A Django-native interface for expressing application logic, querying business data, or building APIs using semantic labels: node and nodegroup aliases (rather than UUIDs).

Installation

(The optional integration with Django REST Framework is included below.)

In pyproject.toml:

dependencies = [
    ...
    "arches_querysets @ git+https://github.com/archesproject/arches-querysets@main",
    "djangorestframework",
]

In settings.py:

INSTALLED_APPS = [
    ...
    "arches_querysets",
    "rest_framework",  # if you are using the Django REST Framework integration
    ...
]

REST_FRAMEWORK = {  # if you are using the Django REST Framework integration
    # TODO: choose most appropriate default.
    # Use Django's standard `django.contrib.auth` permissions,
    # or allow read-only access for unauthenticated users.
    "DEFAULT_PERMISSION_CLASSES": [
        "rest_framework.permissions.DjangoModelPermissionsOrAnonReadOnly"
    ],
    "DEFAULT_PAGINATION_CLASS": "rest_framework.pagination.LimitOffsetPagination",
    "PAGE_SIZE": API_MAX_PAGE_SIZE,
}

Usage

forthcoming

How would this help an Arches developer?

If you wish to stand up an API to power a frontend, rediscovering patterns for routes, views, filtering, validation, pagination, and error handling in every project can increase maintenance burdens and prevent developers with relatively less Arches experience from making productive contributions.
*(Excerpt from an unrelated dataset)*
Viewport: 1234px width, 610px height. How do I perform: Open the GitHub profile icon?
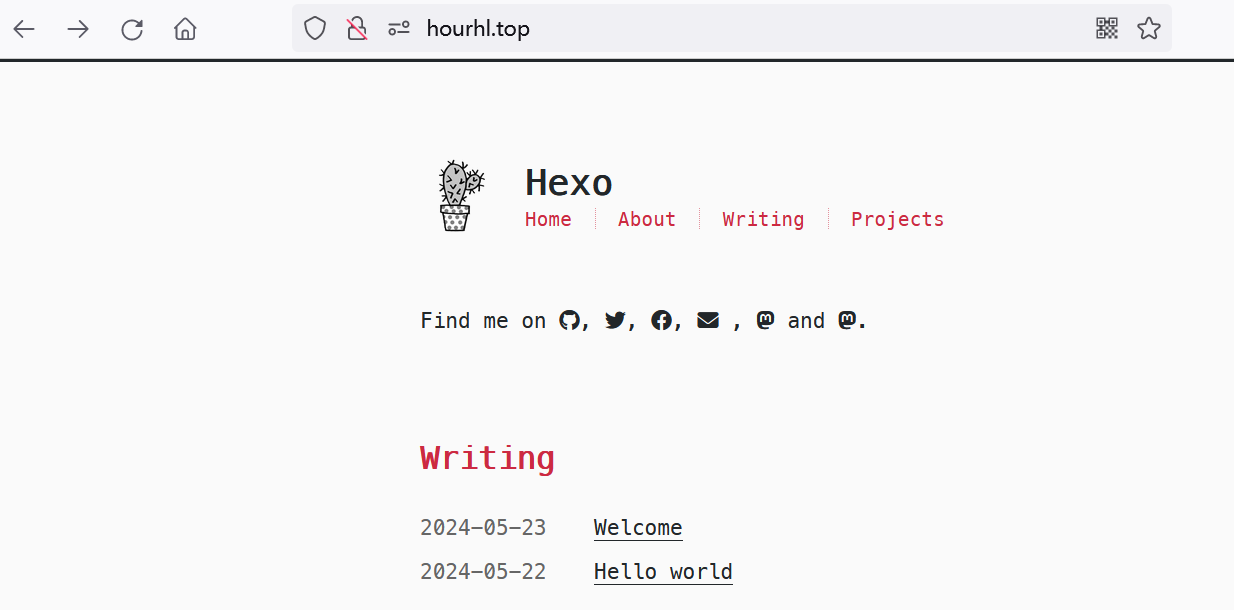pos(570,320)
Given the numerous translations necessary among resources, nodes, and tiles, expressing queries in a readable way using the Django ORM can be quite difficult--making it tempting to drop to raw SQL, which comes with its own security, reusability, and caching drawbacks. Finally, having to reference node values by UUIDs is a developer experience negative.

Pushing tile transforms out of projects and into a generic application with test coverage reduces the surface area for errors or test coverage gaps in projects.

How does this compare to other approaches?

Other Arches community members have developed parallel solutions to related use cases. In brief:

  • archesproject/arches: Resource Report API powered by "label-based graph":
    • maps tile data by semantic labels
    • supports retrieve only
    • limited support for filtering, language selection (e.g. hide empty nodes)
  • archesproject/arches: Relational Views:
    • SQL-based approach for ETL, supports full CRUD (create/retrieve/update/delete) cycle
    • Can be linked to python models via managed=False Django models
    • Skips all python-level validation logic
    • Requires direct database operations (migrations) to create views
    • Some known performance overhead
    • Unknown status of custom/future datatypes
  • flaxandteal/arches-orm
    • Server-side access to pythonic resource models after fetching them from the database
    • Designed to wrap other backends besides Postgres, e.g. SpatiaLite

Factors differentiating the arches-querysets approach include:

  • Expressing create/retrieve/update/delete operations (and filtering) using Django QuerySets:
    • interoperability with other Django tools and third-party packages:
    • familiar interface for developers exposed to Django
    • can leverage built-in features of QuerySets:
      • chainable
      • lazy
      • cached
      • fine-grained control over related object fetching (to address so-called "N+1 queries" performance issues)
      • overridable
    • can leverage other built-in Django features:
      • pagination
      • migrations
      • admin
  • Reduce drift against core Arches development: validation traffic still routed through core arches
  • Fully dynamic:
    • does not require declaring "well-known" models
    • does not require database migrations
    • does not require an additional database adapter layer

Project status, roadmap

As the API stabilizes, elements may be proposed for inclusion in archesproject/arches as ready.

The initial goal is for the first release to support both Arches 7.6 and 8.0.

Contributing

Contributions and bug reports are welcome!

Thanks

We are grateful to members of the Arches community that have shared prior work in this area: in particular, the approaches linked in the precedents.